» WHAT IS REQUIRED
Throughout the material below, count the lines that include the string "agent", then report only the resulting number.

» RECORD EXTRACTS
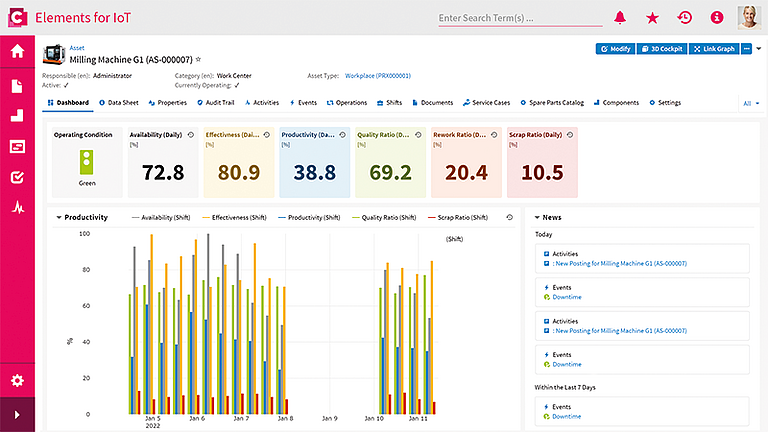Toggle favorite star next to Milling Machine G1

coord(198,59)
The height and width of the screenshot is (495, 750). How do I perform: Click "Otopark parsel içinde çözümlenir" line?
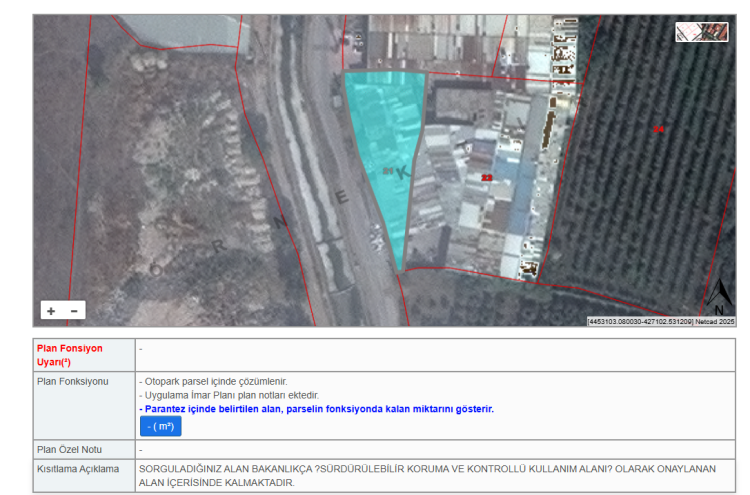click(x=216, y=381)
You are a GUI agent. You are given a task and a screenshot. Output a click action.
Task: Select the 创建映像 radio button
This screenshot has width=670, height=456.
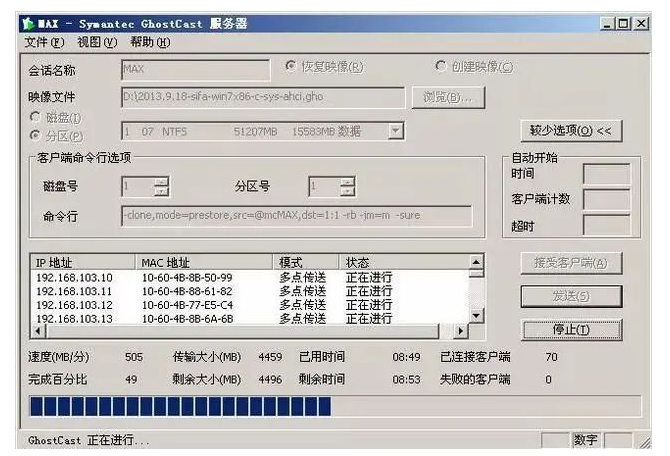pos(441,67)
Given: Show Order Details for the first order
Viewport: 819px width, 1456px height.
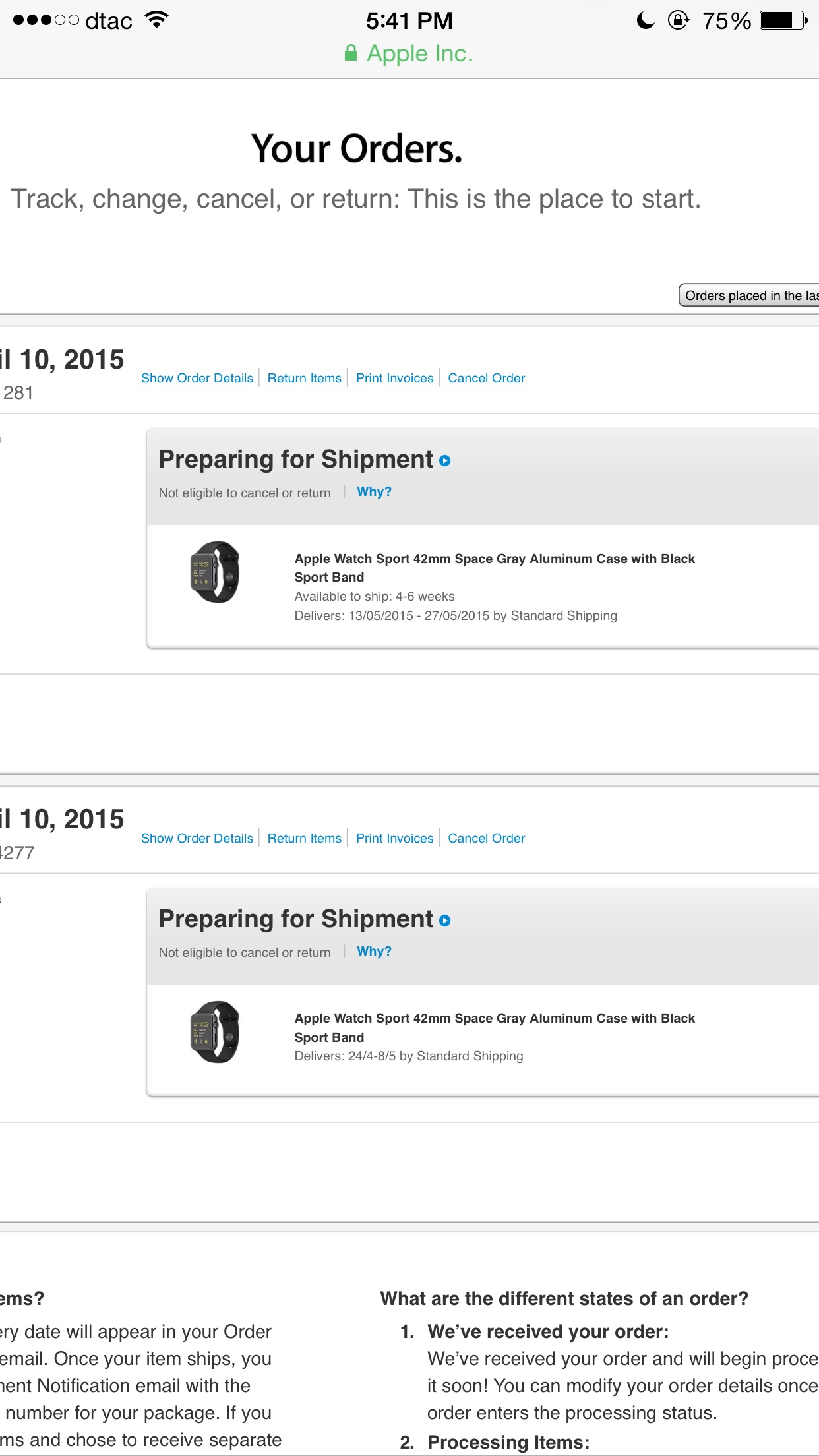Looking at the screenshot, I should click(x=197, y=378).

* * *

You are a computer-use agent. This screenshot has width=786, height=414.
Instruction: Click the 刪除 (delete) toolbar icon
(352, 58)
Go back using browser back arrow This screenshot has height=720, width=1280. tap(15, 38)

* * *

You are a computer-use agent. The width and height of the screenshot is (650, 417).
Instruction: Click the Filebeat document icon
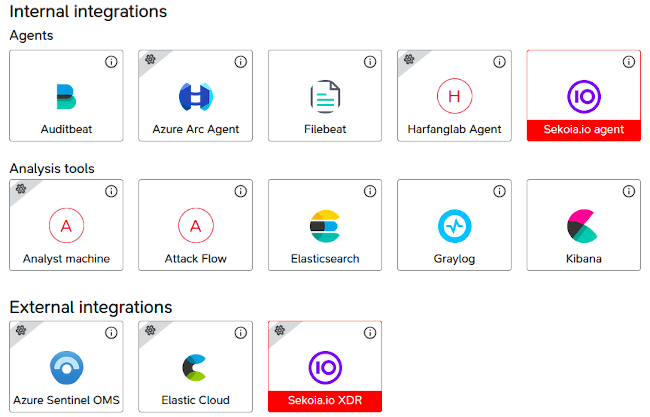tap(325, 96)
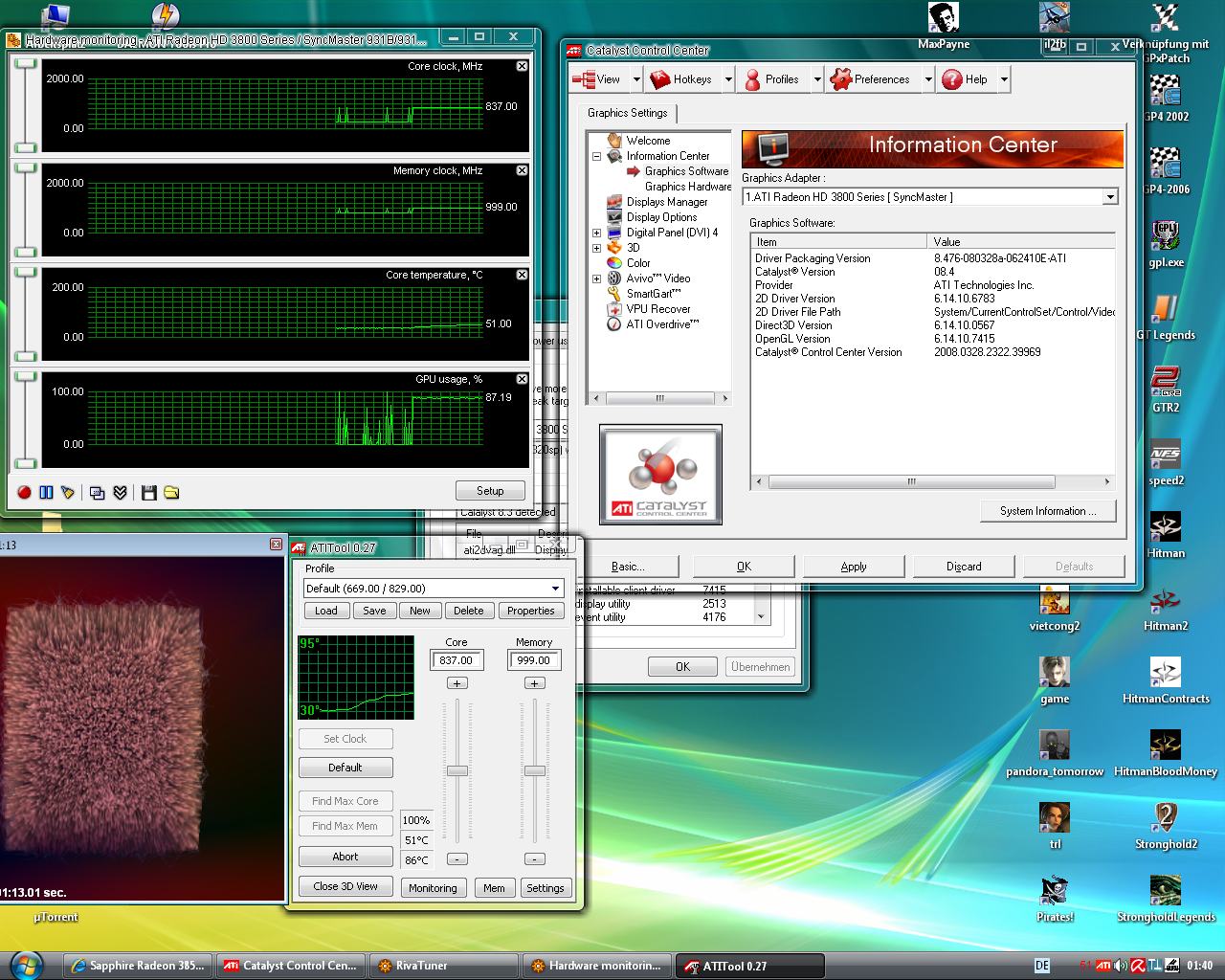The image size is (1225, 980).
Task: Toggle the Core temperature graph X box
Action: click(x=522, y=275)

» ANSWER FOR THIS EXERCISE
3